begin LISTING

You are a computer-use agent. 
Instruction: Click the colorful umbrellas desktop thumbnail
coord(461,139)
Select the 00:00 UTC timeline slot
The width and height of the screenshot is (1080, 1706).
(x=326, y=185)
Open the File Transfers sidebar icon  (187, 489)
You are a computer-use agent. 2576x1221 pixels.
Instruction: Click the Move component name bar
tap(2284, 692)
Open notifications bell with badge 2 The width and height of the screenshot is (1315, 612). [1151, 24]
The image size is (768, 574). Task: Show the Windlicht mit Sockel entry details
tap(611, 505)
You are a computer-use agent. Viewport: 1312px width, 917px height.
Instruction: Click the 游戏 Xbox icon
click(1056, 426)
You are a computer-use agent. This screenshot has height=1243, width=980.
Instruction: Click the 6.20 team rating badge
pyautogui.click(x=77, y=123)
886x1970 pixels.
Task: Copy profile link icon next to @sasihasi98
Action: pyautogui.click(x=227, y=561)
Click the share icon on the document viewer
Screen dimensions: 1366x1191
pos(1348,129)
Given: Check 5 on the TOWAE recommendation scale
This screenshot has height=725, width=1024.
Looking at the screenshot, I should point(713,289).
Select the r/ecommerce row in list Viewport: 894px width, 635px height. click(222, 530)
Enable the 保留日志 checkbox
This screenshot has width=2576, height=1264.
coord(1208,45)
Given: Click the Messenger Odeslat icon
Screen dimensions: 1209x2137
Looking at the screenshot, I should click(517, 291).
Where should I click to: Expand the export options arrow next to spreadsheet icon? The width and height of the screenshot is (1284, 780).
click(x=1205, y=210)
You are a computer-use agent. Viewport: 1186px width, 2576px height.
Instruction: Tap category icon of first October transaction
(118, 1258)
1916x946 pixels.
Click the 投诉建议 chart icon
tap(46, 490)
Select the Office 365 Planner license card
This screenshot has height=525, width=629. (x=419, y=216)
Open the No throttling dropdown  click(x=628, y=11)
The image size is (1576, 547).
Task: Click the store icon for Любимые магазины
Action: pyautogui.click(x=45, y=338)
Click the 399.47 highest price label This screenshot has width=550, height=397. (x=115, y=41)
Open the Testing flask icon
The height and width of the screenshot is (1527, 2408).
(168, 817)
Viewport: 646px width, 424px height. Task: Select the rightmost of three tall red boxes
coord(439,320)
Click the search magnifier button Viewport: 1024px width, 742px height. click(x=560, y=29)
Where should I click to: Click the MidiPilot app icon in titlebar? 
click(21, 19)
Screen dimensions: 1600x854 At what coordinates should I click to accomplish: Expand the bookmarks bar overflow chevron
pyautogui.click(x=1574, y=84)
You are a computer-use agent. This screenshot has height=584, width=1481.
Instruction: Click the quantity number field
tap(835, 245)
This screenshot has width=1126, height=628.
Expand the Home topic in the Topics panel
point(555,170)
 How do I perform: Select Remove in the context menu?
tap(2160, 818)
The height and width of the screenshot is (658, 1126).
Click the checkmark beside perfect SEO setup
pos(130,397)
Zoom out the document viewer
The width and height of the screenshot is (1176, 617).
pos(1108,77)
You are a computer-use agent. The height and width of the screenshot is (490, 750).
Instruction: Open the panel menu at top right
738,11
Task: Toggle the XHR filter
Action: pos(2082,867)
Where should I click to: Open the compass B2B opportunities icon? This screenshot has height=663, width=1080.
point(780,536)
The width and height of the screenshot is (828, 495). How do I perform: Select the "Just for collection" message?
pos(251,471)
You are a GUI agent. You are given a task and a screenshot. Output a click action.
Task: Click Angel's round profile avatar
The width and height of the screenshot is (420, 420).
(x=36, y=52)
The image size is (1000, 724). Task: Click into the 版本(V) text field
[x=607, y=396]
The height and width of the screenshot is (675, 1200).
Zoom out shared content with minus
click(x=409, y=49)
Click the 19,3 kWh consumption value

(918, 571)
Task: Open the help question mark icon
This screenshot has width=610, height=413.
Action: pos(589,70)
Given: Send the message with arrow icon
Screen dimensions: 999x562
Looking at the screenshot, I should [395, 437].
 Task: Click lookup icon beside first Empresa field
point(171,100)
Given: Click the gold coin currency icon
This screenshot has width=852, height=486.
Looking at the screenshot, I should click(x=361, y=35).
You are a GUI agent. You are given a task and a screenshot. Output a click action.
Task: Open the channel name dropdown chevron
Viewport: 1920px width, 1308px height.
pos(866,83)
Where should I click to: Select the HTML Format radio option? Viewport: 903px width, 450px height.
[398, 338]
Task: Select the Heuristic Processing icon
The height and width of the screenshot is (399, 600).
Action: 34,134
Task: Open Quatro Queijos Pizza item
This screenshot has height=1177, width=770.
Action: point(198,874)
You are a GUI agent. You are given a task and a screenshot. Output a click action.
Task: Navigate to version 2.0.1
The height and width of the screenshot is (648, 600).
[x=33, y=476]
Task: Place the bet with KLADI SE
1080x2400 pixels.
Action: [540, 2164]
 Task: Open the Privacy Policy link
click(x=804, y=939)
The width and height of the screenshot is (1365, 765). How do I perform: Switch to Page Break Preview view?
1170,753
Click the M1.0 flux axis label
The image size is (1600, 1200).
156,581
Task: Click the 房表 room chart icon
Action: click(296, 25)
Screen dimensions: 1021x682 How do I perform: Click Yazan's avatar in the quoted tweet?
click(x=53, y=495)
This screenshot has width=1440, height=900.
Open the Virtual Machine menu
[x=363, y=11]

end LISTING

YOUR GOAL – Repeat the items above word for word, starting with the first line and going on through the line with "(x=326, y=185)", with both of those lines included.

WRITTEN SOLUTION –
You are a computer-use agent. 
Instruction: Click the colorful umbrellas desktop thumbnail
coord(461,139)
Select the 00:00 UTC timeline slot
The width and height of the screenshot is (1080, 1706).
(x=326, y=185)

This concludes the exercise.